The problem.
Lines below containing the word "agent" should be copied out.

::: Working data :::

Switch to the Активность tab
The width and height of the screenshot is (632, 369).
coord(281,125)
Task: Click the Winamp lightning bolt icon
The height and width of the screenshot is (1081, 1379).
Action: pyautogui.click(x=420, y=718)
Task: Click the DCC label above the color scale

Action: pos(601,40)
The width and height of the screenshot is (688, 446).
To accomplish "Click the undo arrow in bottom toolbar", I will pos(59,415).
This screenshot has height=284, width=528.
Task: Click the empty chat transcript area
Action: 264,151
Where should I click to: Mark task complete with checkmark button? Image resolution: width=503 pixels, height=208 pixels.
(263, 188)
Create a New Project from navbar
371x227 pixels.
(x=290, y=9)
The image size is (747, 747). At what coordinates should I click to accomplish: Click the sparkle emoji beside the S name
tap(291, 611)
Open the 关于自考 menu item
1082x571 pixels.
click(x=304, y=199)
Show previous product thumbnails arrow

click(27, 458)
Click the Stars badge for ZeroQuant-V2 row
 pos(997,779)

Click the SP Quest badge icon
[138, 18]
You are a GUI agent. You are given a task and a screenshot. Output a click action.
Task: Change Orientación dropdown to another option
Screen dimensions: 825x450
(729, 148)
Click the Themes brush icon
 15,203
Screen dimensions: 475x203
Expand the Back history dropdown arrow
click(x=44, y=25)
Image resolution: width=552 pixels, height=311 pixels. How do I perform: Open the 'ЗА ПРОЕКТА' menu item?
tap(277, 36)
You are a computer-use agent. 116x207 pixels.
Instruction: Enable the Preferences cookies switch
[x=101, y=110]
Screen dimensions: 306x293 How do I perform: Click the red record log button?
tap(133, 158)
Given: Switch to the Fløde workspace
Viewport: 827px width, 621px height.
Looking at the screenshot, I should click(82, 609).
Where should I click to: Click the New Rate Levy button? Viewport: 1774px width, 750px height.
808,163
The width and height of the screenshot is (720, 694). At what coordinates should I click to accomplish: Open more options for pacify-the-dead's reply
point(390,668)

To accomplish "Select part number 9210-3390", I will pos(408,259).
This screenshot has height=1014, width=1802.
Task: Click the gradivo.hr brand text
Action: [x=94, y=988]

:::

Response to the exercise.
You are a GUI agent. You are given a task and a screenshot. Output a click action.
You are a computer-use agent. 116x207 pixels.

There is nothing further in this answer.